Provided passage →
Get a booster and hold immunology therapies were some of the latest covid-19 vaccination updates presented at this week’s APLAR Congress by Professor Jeffrey Curtis, head of American College of Rheumatology covid-19 vaccine task force.

In his presentation ‘Known knowns, and known unknowns, about covid-19 vaccination in rheumatic disease patients’, Professor Curtis confirmed that the effect of holding back medications was still unknown. But the ACR still recommended holding drug treatment for one to two weeks for most immunomodulators if the disease was well controlled or at least stable.

Professor Curtis advised that this was new information since the previous ACR update about vaccination timing for drug therapies on 4 August. The new guidelines suggested that drug therapy be held for an additional nine drug types, including JAK inhibitors and mycophenolate.

Data →
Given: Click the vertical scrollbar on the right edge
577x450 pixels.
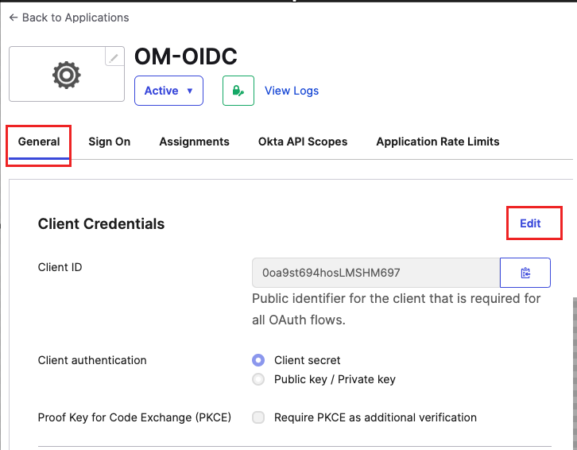Looking at the screenshot, I should click(x=575, y=374).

Tasks and exercises →
1 > Answer these from the report on covid-19 vaccination advice at the APLAR Congress:
(a) What group does Professor Jeffrey Curtis head?
(b) For how long does the ACR recommend holding most immunomodulators, and under what condition?
(c) On what date was the previous ACR update about vaccination timing for drug therapies?
2 > Write the next part of the report on covid-19 vaccination advice for rheumatic disease patients, starting right after its last sentence.

Outputs by task →
1 >
(a) The American College of Rheumatology covid-19 vaccine task force.
(b) One to two weeks, if the disease is well controlled or at least stable.
(c) 4 August.

2 >
The ACR covid-19 vaccine task force that developed the new guidelines included rheumatologists, infectious disease specialists and public health experts from the Centers for Disease Control and Prevention (CDC). In the absence of sufficient covid vaccine evidence, Professor Curtis said that the taskforce developed the guidelines after considering “a great body of evidence about immunomodulatory therapy for other vaccines and applied those principles to covid-19 vaccination.”

One of the more influential studies, Professor Curtis said, was the study out of Korea, where patients with rheumatoid arthritis responded to influenza vaccination with higher antigens if they held methotrexate for two weeks following vaccination.

Professor Curtis cited other studies, still in pre-print, that indicate covid vaccination is blunted by some drugs including mycophenolate, rituximab and possibly JAK inhibitors. “So that’s not that dissimilar, frankly, to what we see with the other vaccines, influenza, pneumococcal,” he said.

“A fairly high proportion of rheumatology patients have undetectable antibodies after the first dose of covid-19 vaccination,” Professor Curtis said. At least two vaccine doses and a booster were recommended

The ACR guidelines differed somewhat to the Australian Living Guidelines which recommended to not interrupt the majority of drug therapies for covid-19 vaccinations. The Australian Rheumatology Association has previously stated that they recommend Australian clinicians refer to the domestic guidelines. These guidelines were last updated on 25 June.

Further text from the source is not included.